All modern ships are equipped with a device able to reduce the drag coefficient, called trim wedge. Such a device is applied in the stern area below the transom. Such a device consists of a wedge-shaped appendix that extends across the width of the ship and is substantially defined by a flat vertical surface facing towards stern as a continuation of the transom and by an inclined surface facing towards the bow. When the ship proceeds in the forward direction, the inclined surface is hit by water. A very high lift force is thus generated which changes the trim of the ship, significantly improving the propulsive performance thereof. In order to be effective, a trim wedge should be placed with its lower portion below the waterline.
The trim wedge cannot be used on ships intended to operate in icy sea areas. In navigation in the ice, in the case of reverse motion the vertical flat surface of the trim wedge would impact the ice. The impact area would be very large, given the extension of the trim wedge. While the ship could have a powerful propulsion system, the specific pressure would be very low, and therefore insufficient to cause the fracture of the ice. In addition, the trim wedge would cause a gradual accumulation of ice in the stern area resulting in blockage of the ship in the reverse motion.

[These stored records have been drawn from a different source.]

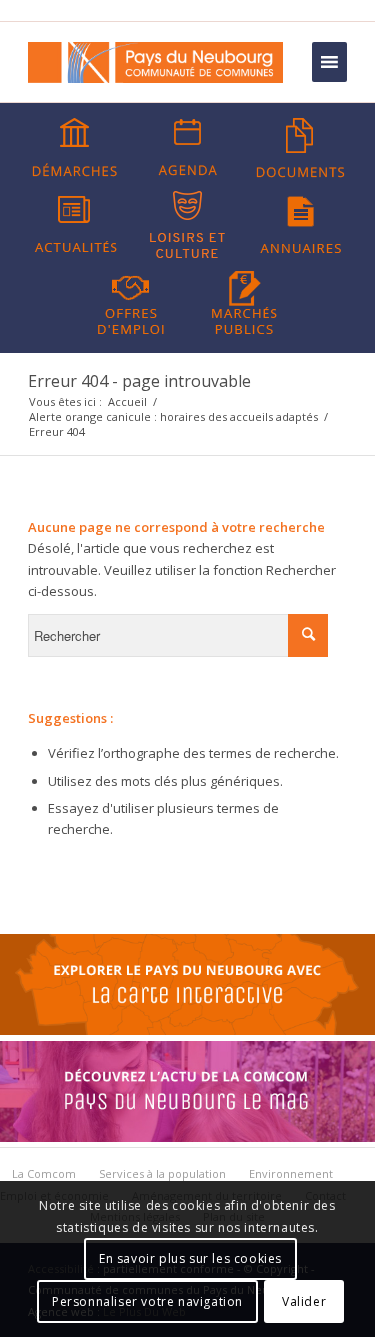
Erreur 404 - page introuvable (139, 381)
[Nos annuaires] (301, 225)
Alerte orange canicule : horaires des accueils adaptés (173, 416)
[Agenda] (188, 148)
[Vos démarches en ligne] (75, 148)
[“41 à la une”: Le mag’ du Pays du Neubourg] (187, 1137)
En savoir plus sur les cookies (190, 1258)
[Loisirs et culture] (188, 225)
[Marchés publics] (244, 301)
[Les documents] (301, 148)
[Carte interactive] (187, 1030)
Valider (304, 1301)
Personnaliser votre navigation (147, 1301)
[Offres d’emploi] (131, 301)
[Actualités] (75, 225)
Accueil (127, 401)
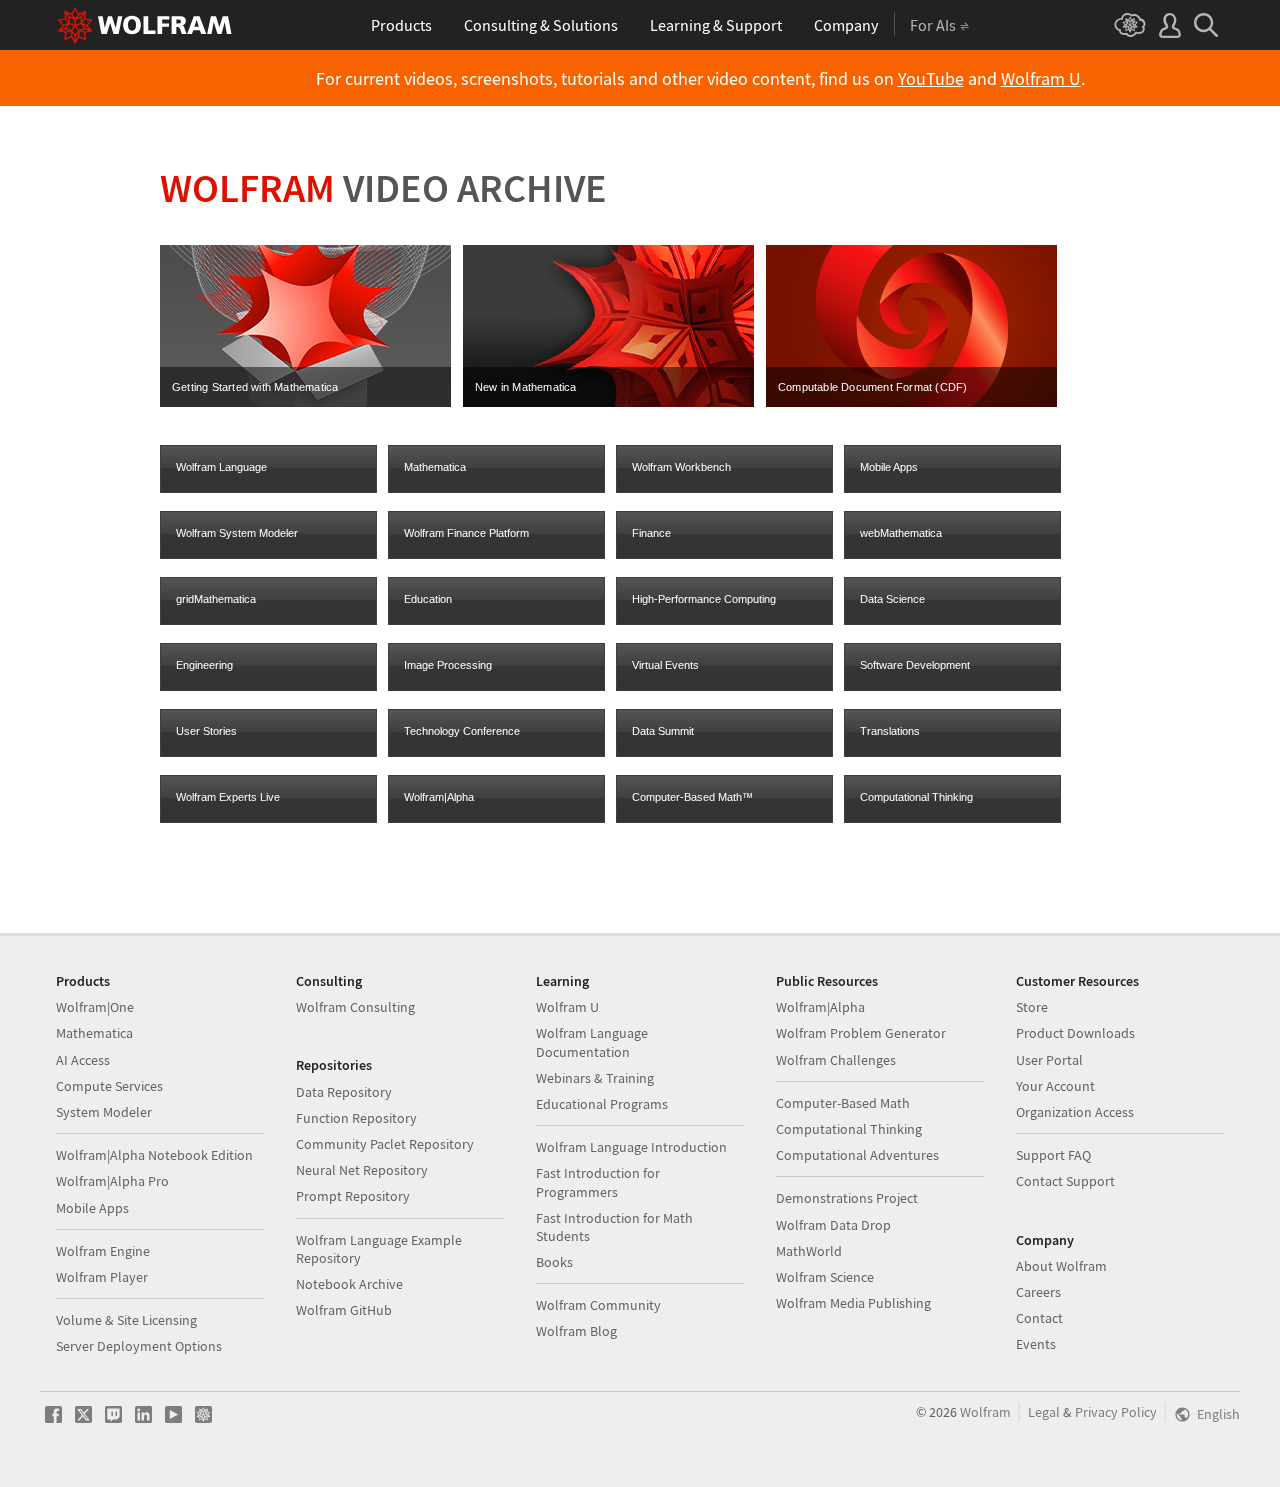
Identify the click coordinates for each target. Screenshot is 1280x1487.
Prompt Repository (353, 1196)
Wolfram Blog (576, 1331)
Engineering (204, 665)
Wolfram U (1041, 79)
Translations (890, 731)
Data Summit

Due to these constraints, the ships used for navigation in icy waters, even if only for some periods of the year, are never equipped with stern trim wedge. In particular, the adoption of the trim wedge would make manoeuvres in icy port areas considerably difficult, if not impossible, the reverse motion being in fact prevented.
Therefore, in the ships intended for navigation in icy waters, the need to ensure adequate manoeuvrability has led to sacrifice the propulsive performance in open water, giving up the trim wedge.
A need deeply felt in the field of ships used for navigation in icy waters therefore is to improve the propulsive performance in open water, without renouncing to an adequate manoeuvrability in icy waters.